• [Task directions] Transcribe word for word each line from the one containing "Given: Toggle the" to the final line of the data, both included. Skip the pictures.
*** Block opens ***
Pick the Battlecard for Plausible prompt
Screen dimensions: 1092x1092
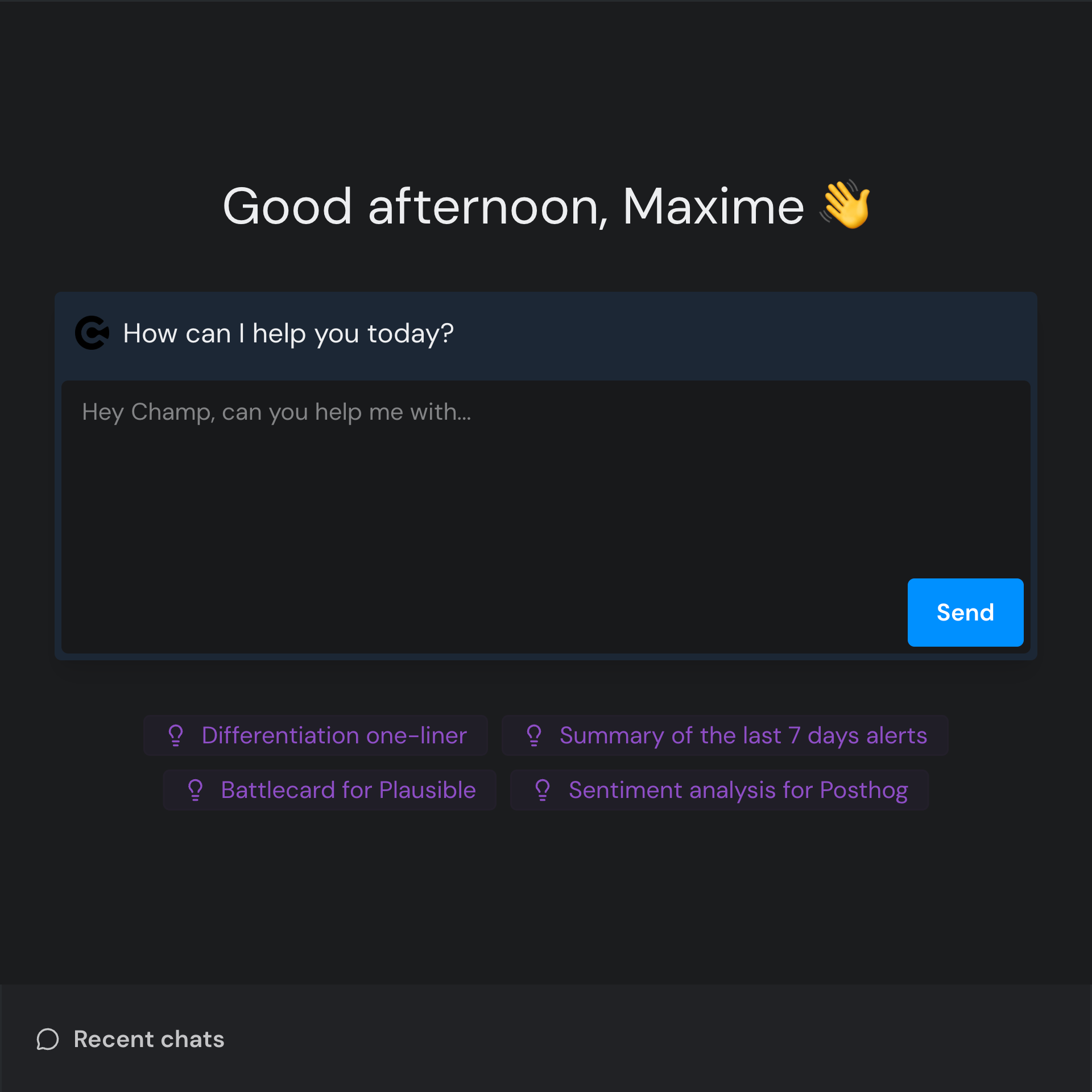click(x=348, y=790)
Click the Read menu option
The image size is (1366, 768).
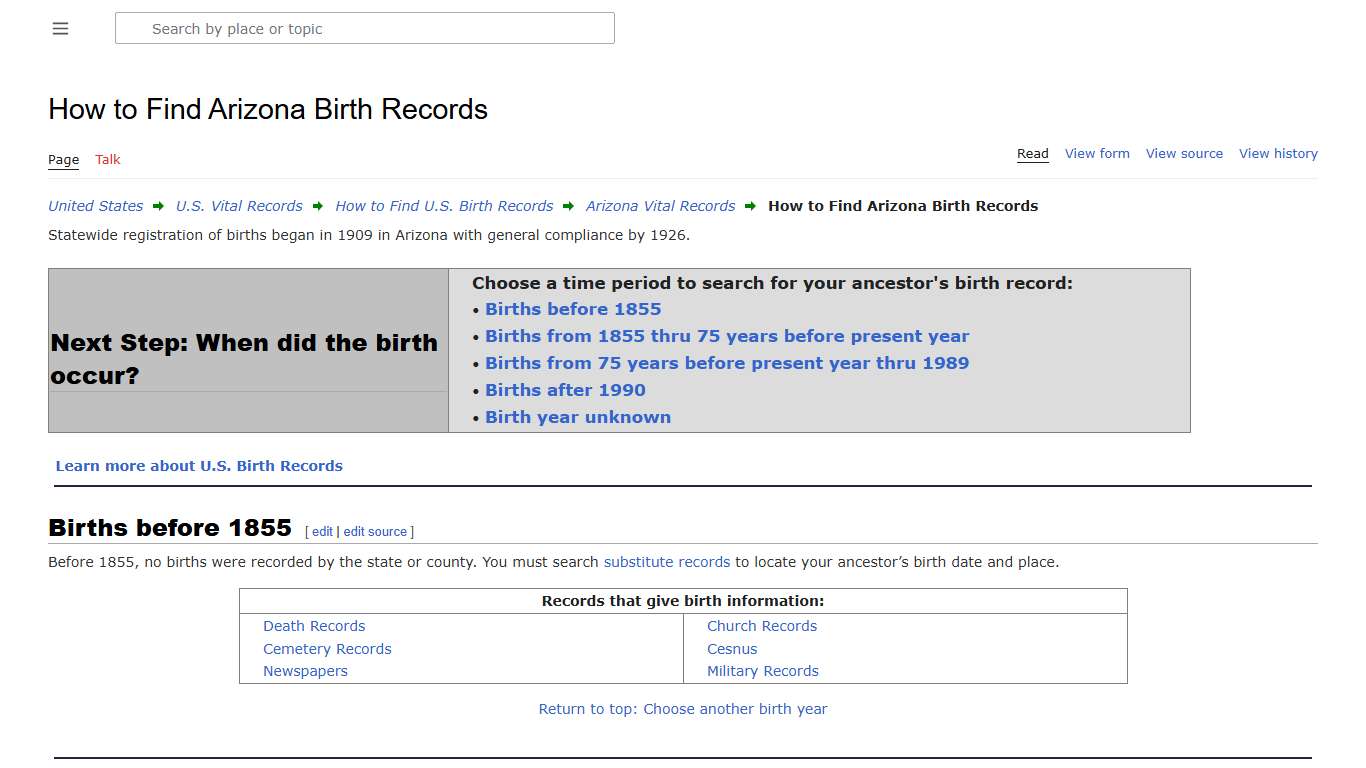[x=1032, y=153]
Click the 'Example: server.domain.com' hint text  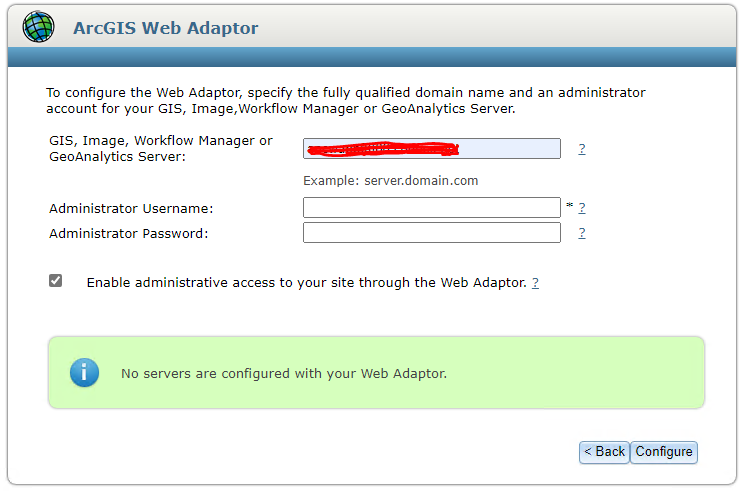[391, 181]
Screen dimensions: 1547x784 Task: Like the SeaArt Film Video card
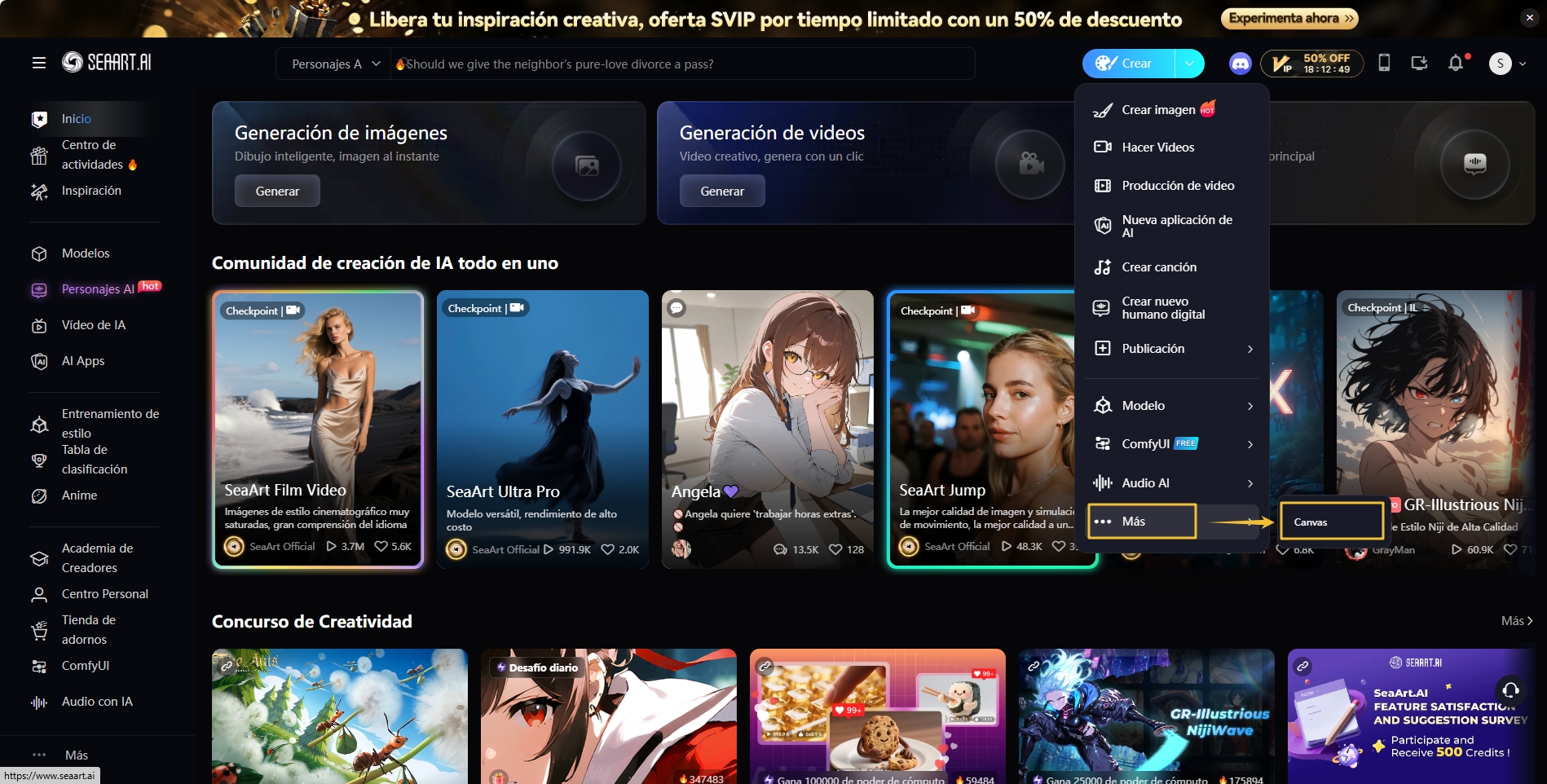(x=381, y=547)
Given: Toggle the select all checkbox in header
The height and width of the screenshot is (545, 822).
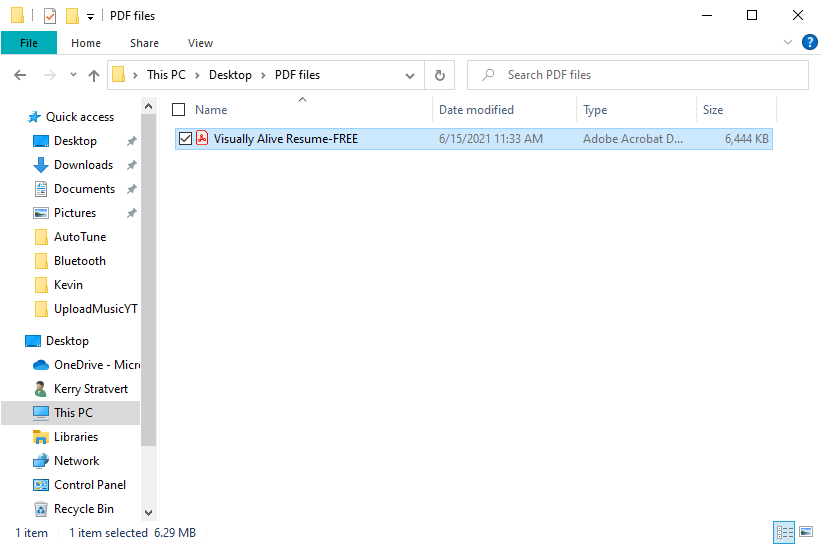Looking at the screenshot, I should (x=179, y=110).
*** Block closes ***
• [Answer to the exercise]
Given: Toggle the select all checkbox in header
The height and width of the screenshot is (545, 822).
Looking at the screenshot, I should (x=179, y=110).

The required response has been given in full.